Abstract

Cenozoic deep-sea carbonates (“calcareous oozes”) are predominantly biogenic in origin and offer detailed records of the evolution of calcifying plankton groups, such as coccolithophores and foraminifera. The size and abundance of calcifying plankton determine the strength of the calcium carbonate “pump” in the open ocean, which acts as a short-term source of CO2, while the burial of pelagic carbonates serves as a long-term sink of carbon. Here, we show how the macroevolutionary size decrease in calcareous nannoplankton (coccoliths and calcareous nannoliths) has affected burial rates of calcareous ooze over the past 17 million years. We quantified nannofossil carbonate burial rates (gCaCO3/m2/yr) at five DSDP/ODP sites in the Atlantic, Indian, and Western Pacific oceans. The proportion of nannofossil-dominated fine fraction carbonate (<38μm) and its mass accumulation rates were regionally and temporally variable, but our combined data reveal globally consistent long-term trends. Mean nannofossil carbonate mass decreased about four-fold between 9 and 4Ma, but this had little or only minor impact on the burial of pelagic carbonate until ~4Ma. After ~4Ma, when small-sized coccolith-bearing species prevailed, nannofossil carbonate burial rates decreased by one order of magnitude to the lowest values during the Pleistocene.

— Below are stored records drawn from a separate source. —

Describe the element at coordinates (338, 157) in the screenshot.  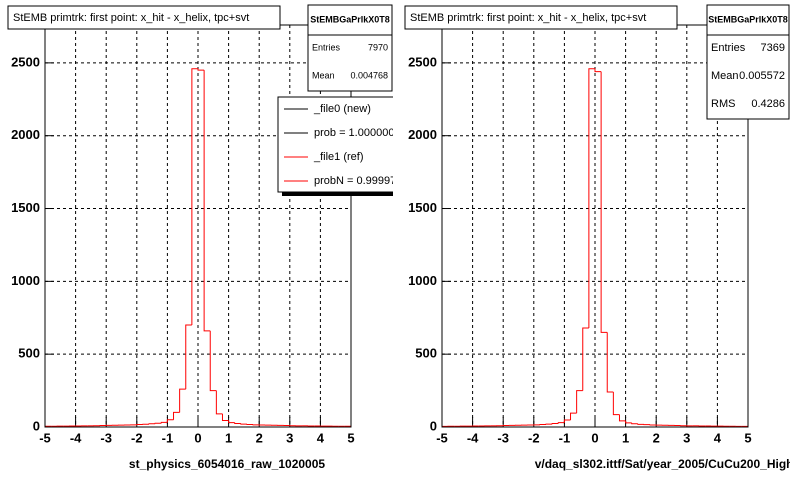
I see `legend-label: _file1 (ref)` at that location.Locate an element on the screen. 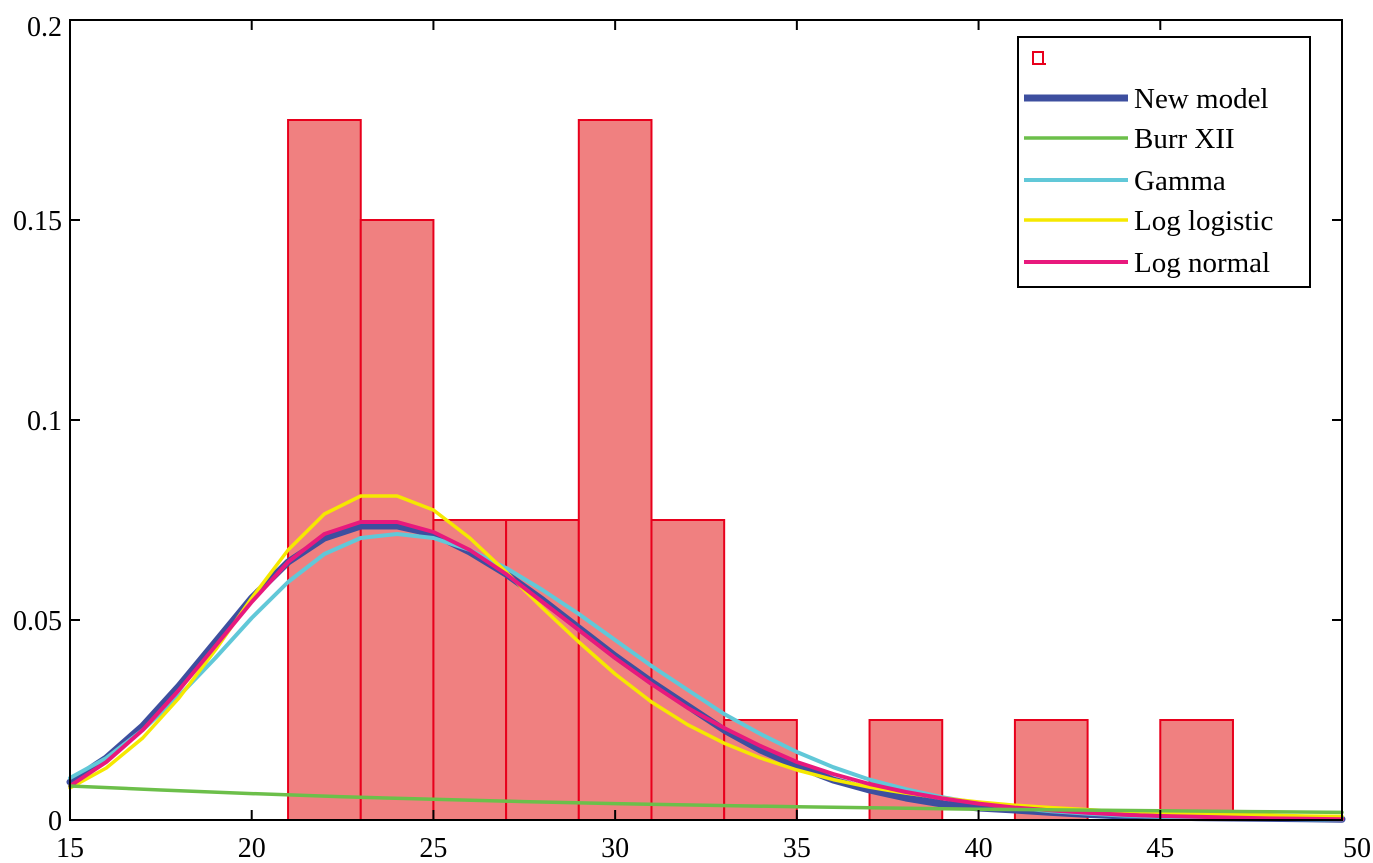 Image resolution: width=1373 pixels, height=863 pixels. y-tick-label: 0.15 is located at coordinates (38, 222).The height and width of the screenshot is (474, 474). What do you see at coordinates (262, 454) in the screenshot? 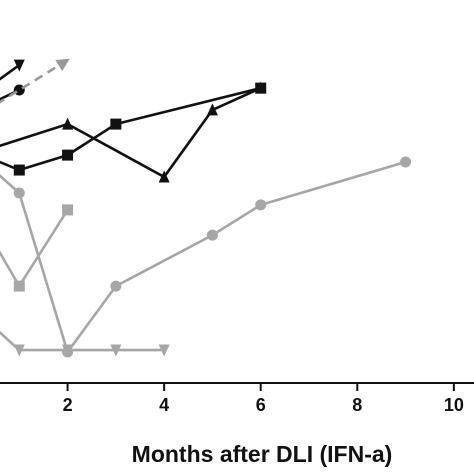
I see `x-axis-label: Months after DLI (IFN-a)` at bounding box center [262, 454].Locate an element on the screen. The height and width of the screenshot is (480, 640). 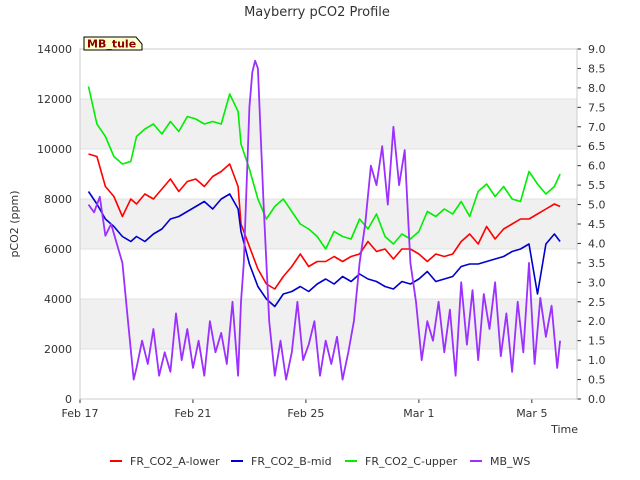
site-label: MB_tule is located at coordinates (112, 44).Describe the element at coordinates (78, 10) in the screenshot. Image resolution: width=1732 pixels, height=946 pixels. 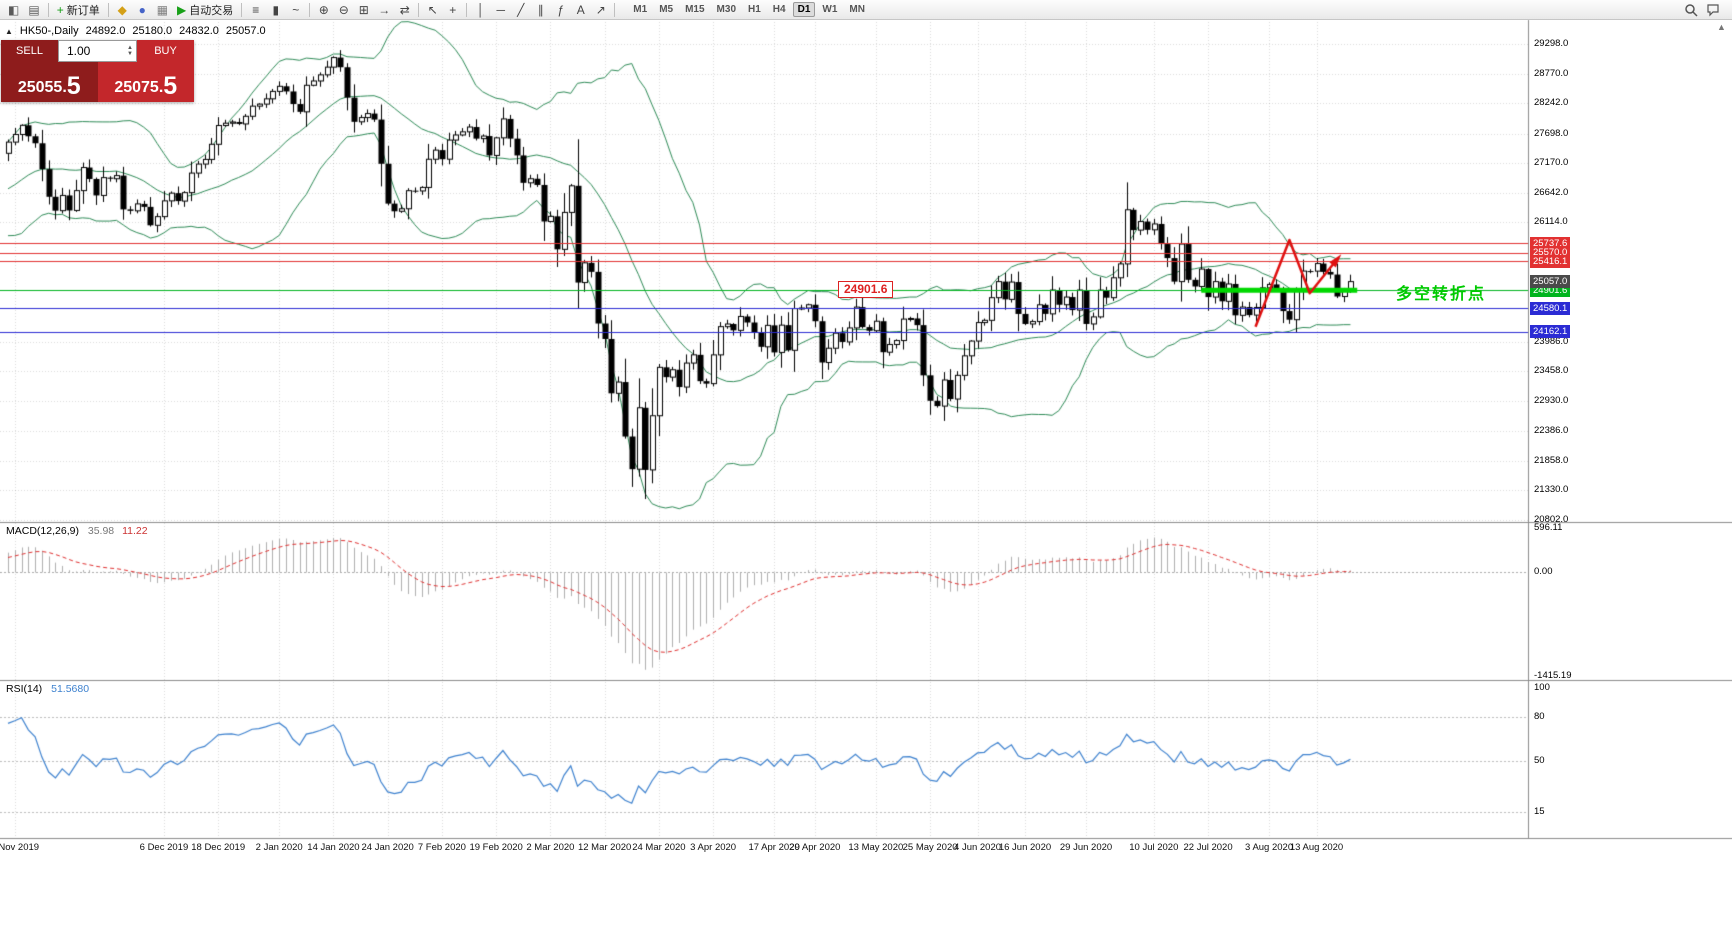
I see `new-order-button: + 新订单` at that location.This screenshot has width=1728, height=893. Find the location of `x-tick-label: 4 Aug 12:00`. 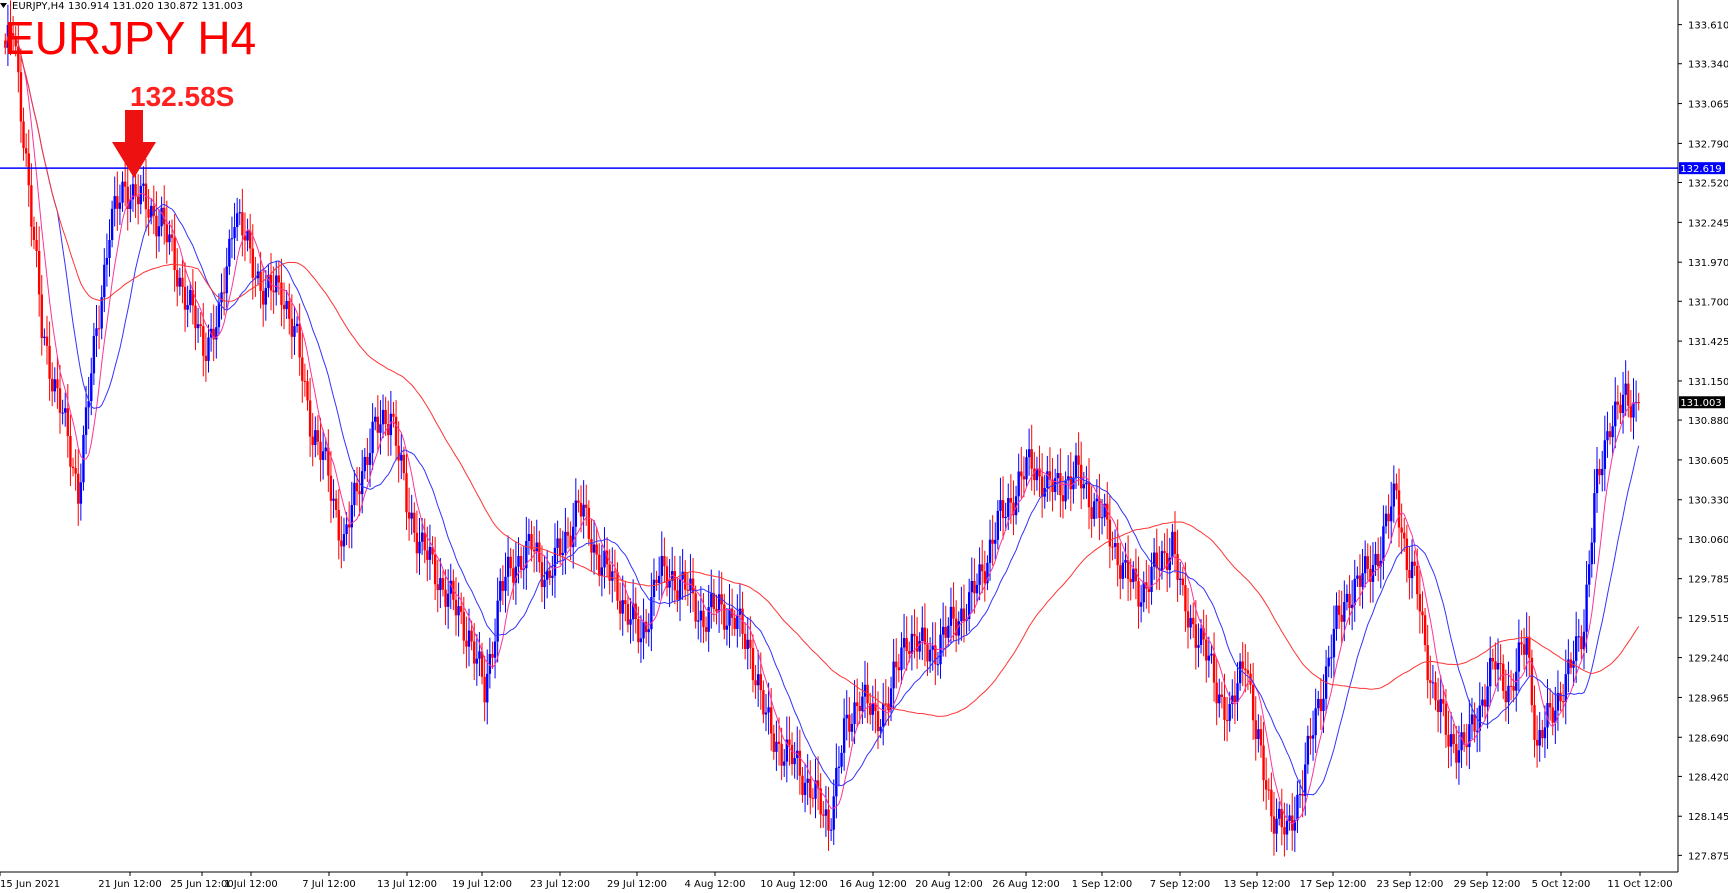

x-tick-label: 4 Aug 12:00 is located at coordinates (714, 884).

In contrast, mass accumulation rates of the foraminifera-dominated >38μm fraction remained stable over the past 17Myr. This suggests that changes in the deposition of calcareous ooze were primarily driven by calcareous nannoplankton, and that foraminifera did not compensate for the lower nannofossil-carbonate accumulation rates since the Pliocene. Despite a deepening of the lysocline over the past 4Myr, global pelagic carbonate mass accumulation likely decreased. Whether, or how, this may relate to changes in weathering or other components within the long-term carbonate cycle remains unclear. Explanations for the macroevolutionary size decrease in calcareous nannoplankton focus on the physiological and ecological advantages of small, lightly calcified algal cells in a low-CO2 and more stratified marine environment.